大きな岩の床板が外され、そこから現れたのは地下へと続く階段。
太陽の光が照らす中ではあるが、一人が通れるほどの小さな穴は不気味な暗さがあった。
数百年振りに日の目を浴びたのだろう入口からは、ひやりとした空気と湿ったカビの臭いが漂ってくる。

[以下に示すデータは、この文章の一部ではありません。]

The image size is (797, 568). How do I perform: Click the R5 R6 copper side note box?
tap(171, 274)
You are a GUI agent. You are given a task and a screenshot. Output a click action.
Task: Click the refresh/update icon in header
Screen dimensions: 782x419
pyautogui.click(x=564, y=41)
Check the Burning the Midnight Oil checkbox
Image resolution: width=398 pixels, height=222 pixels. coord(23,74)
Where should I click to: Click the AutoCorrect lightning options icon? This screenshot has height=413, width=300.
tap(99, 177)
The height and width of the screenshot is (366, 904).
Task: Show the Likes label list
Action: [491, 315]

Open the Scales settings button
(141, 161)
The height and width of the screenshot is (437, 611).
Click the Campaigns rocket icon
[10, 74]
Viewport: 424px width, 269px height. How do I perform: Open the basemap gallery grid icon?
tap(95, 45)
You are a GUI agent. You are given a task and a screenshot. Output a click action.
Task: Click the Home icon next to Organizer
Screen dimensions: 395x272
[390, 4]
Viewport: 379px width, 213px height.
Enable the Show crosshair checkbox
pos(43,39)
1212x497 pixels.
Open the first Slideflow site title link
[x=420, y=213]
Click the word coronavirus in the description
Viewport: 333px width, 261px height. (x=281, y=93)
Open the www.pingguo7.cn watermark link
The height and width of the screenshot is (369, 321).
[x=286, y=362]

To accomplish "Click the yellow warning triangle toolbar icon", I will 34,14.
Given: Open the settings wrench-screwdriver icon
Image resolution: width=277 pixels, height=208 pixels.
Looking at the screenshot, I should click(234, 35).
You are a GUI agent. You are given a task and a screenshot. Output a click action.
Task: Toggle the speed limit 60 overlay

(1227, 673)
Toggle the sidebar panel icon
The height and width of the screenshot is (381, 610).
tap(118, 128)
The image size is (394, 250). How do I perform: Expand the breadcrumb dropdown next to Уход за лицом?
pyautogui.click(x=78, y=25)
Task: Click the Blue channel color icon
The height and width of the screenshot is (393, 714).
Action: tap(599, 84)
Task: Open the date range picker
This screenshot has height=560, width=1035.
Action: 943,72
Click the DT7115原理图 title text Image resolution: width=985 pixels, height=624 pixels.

それは期待感を煽るが、未知のモノが待ち構えているかもしれないという危機感も同時に孕んでいた。
ハイノが用意していた松明に火を灯す。
松明を穴に入れ、炎の揺らぎに変化がないことを確認すると、手に持った松明をリーヴェに差し出した。
「じゃあリーヴェさん、先頭をお願いできますか?」
「え? 私ですか?」
役割を理解していないリーヴェは困惑の表情を浮かべた。
こうなることを察していたハイノは言葉を続ける。
「この道は狭い。一人ずつしか通れないでしょ? 先頭は松明を持った人が行くべきだよね。で、僕とクルトは剣を持ってる。何かあった時のために、両手がふさがっているとすぐに動けないんだよ。わかる?」
なるほど、と頷き、リーヴェは松明を受け取る。
「じゃあ宜しくな。頼りにしてるぜ、リーヴェさん」
クルトからも頼りにされていると言われたリーヴェは松明を強く握りしめ、地下に続く階段を一歩、また一歩と足を踏み出していく。
階段は十段ほどで終わり、通路は平坦なものに変わる。
松明を掲げると、目の前には先の見えない暗闇があった。
奥に続くのは真っすぐな一本道。高さはあるが、横幅は入口と同じく狭い。
リーヴェを先頭にして、三人は注意深く歩を進めた。
◆ ◆ ◆
暗闇が支配する部屋の中、石を引きずる音とわずかな光を感じ、それはゴトリと動いた。
まどろむ意識の中で、侵入者を察知したそれは感覚を研ぎ澄ませる。
響く足音から侵入者は三人であると判断する。
ここに人が訪れるのはいたく久しぶりだと思い出した。前に来たのがいつだったのかさえ曖昧なほど。
しかし、時間がどれほど経とうともやることに変わりはない。
訪れる人間は盗掘目的であることを今までの経験から知っている。
いなくなったところで、特に問題のない人間だとも。
幻影の魔法が発動し、真っ暗な部屋の中で淡く光を放った。